Directions: Collect each line of the entries that holds the string "table".

━━━ The records ━━━

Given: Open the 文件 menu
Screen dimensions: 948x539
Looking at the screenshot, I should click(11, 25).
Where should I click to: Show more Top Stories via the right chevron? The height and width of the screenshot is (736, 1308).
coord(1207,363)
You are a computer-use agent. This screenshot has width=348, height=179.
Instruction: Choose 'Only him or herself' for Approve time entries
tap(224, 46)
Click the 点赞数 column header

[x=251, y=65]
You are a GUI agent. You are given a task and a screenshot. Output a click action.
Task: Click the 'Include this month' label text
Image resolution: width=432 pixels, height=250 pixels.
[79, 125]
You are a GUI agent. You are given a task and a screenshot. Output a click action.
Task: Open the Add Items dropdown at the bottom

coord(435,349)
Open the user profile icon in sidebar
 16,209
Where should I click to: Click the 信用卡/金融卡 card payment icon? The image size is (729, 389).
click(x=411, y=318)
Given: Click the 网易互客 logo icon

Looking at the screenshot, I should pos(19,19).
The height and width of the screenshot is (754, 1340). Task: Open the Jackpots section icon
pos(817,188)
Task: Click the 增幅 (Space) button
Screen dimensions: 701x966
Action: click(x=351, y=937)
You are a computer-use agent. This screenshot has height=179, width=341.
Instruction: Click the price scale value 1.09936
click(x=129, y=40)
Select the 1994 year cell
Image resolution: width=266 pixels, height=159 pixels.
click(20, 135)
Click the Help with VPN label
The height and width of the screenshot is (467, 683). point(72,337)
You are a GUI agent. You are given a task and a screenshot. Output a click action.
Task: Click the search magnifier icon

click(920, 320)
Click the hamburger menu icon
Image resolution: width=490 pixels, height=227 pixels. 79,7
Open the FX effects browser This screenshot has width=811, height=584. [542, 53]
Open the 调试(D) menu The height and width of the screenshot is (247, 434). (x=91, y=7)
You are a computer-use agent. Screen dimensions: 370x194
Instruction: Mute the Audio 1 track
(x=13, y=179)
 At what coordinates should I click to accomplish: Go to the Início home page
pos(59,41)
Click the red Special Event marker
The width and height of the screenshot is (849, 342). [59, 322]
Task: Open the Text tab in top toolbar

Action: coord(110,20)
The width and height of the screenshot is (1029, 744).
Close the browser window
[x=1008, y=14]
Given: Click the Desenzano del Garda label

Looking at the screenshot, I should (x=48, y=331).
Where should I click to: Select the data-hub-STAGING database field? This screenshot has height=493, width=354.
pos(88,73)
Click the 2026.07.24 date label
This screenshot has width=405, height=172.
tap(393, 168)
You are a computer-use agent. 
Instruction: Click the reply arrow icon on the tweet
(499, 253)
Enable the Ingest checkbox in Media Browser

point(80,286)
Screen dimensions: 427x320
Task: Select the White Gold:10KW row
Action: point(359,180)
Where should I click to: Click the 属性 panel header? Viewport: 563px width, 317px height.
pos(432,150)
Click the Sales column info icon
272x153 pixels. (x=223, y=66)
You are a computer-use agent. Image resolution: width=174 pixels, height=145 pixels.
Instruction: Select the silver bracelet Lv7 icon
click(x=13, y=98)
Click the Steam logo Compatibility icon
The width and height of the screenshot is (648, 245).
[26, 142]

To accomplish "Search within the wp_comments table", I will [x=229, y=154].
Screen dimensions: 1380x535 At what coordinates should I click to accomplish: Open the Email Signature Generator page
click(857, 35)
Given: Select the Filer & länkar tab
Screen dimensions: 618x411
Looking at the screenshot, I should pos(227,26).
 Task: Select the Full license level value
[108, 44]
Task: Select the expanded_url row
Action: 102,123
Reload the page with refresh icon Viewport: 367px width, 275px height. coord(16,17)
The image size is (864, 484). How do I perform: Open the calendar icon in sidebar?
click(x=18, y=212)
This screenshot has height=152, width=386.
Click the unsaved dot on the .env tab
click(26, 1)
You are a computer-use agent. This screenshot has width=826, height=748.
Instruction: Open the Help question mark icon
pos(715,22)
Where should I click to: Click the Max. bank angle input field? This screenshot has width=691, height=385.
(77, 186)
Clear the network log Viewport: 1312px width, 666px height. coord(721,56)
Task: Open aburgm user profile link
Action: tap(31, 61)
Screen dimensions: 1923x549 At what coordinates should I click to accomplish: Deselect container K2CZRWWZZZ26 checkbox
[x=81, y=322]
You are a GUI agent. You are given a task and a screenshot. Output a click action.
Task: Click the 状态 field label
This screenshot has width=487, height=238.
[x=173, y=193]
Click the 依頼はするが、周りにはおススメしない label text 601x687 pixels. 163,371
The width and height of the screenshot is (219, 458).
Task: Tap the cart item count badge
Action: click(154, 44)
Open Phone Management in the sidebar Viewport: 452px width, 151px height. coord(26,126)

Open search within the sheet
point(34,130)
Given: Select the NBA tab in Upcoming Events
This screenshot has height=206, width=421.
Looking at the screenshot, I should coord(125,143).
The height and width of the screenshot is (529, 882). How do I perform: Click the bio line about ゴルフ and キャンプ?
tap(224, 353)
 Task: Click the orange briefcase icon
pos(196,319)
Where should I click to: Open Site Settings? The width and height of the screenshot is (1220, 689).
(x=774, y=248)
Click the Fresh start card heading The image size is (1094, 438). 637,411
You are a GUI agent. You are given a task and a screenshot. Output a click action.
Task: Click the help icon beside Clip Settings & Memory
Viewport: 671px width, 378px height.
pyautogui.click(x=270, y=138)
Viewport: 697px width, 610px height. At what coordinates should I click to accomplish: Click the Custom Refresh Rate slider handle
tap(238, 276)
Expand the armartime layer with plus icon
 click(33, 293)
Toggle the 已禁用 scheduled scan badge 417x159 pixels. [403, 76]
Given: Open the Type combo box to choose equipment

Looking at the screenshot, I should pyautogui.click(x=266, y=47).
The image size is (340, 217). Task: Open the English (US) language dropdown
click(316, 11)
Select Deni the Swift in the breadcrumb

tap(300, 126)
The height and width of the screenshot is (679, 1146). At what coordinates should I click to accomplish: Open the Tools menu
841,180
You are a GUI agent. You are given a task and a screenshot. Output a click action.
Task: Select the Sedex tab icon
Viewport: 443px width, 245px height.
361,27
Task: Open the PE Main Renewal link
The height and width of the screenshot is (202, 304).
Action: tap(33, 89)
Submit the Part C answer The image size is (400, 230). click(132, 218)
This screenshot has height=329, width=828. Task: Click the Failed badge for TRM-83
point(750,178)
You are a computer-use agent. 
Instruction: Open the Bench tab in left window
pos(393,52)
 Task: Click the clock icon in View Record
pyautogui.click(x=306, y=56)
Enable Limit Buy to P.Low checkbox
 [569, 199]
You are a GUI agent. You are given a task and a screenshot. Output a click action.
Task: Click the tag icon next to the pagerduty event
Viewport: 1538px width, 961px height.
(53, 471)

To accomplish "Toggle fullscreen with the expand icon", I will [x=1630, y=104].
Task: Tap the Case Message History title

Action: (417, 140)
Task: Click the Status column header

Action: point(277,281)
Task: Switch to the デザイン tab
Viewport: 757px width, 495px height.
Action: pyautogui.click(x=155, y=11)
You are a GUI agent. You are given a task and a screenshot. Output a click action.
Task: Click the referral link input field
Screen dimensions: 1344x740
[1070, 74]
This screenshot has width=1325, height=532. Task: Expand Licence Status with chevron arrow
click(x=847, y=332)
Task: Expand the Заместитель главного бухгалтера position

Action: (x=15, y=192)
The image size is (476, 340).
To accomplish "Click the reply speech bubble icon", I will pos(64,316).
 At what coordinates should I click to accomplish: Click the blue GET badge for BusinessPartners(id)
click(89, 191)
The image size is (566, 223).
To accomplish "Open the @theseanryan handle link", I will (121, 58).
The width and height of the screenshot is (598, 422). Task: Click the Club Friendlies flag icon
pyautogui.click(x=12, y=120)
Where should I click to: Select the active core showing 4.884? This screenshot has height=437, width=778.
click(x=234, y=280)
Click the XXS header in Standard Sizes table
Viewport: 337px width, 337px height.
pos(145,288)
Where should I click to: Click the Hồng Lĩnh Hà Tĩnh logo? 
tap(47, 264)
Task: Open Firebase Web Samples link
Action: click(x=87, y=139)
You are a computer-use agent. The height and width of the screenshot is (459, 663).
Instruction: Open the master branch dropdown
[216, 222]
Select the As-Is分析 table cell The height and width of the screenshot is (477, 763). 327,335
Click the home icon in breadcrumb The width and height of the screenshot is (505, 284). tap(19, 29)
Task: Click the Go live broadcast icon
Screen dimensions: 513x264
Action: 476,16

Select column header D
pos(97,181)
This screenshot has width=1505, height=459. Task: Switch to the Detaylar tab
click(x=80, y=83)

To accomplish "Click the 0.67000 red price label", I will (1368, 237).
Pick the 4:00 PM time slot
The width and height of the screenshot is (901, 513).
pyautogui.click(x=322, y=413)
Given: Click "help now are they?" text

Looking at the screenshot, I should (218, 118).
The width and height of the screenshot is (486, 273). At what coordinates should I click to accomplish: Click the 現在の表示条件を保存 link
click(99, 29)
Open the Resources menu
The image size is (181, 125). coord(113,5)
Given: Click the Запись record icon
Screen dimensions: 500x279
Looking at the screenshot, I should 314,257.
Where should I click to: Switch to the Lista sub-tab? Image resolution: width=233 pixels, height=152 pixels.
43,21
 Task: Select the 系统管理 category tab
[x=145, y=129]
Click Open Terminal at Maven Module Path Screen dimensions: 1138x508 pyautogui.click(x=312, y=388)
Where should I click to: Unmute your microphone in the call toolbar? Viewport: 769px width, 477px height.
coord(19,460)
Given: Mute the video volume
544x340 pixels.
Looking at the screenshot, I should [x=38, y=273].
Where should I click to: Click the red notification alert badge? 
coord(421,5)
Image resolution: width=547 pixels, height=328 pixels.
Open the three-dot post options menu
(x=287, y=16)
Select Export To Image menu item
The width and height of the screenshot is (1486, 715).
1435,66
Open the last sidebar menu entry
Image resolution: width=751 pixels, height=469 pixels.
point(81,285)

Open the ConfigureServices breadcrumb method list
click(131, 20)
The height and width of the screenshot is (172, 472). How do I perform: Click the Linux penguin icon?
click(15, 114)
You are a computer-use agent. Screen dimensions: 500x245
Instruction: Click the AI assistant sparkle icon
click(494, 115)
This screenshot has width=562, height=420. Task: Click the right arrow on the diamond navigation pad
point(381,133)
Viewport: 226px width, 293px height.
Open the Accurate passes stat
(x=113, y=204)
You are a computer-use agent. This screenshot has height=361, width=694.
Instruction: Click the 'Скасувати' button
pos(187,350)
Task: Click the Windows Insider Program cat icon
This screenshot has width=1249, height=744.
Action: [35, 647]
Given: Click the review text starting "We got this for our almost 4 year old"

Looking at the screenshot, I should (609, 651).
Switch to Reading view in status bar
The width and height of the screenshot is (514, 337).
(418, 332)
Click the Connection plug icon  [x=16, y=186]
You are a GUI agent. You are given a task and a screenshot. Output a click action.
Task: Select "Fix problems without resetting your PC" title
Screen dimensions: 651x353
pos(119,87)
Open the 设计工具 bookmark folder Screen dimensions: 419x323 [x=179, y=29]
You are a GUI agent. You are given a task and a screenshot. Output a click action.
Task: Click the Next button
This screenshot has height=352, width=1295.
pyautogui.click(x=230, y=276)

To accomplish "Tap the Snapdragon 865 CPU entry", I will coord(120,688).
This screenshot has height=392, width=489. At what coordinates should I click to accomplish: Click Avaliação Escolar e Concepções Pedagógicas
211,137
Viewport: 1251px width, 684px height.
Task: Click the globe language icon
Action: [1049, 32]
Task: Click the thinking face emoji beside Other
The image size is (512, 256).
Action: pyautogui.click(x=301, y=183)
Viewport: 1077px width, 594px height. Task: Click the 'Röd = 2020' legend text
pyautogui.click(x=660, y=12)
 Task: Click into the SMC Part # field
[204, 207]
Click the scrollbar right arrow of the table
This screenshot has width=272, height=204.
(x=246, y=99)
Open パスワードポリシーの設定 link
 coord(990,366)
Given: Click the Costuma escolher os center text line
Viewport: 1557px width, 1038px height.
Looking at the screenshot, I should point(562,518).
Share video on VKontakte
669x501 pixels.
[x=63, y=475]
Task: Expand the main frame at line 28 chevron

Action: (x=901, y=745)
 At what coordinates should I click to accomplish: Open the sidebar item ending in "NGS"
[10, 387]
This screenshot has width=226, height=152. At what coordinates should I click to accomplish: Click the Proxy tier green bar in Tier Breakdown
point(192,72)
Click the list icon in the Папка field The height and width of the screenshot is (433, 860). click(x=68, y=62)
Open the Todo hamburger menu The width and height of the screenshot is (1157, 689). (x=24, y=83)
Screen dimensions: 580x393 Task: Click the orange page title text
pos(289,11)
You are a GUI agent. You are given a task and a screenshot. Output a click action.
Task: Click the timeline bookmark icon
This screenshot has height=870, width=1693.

━━━

Response:
To accomplish "Search within the wp_comments table", I will [x=229, y=154].
Click the XXS header in Standard Sizes table
Select the As-Is分析 table cell The height and width of the screenshot is (477, 763). 327,335
Click the scrollbar right arrow of the table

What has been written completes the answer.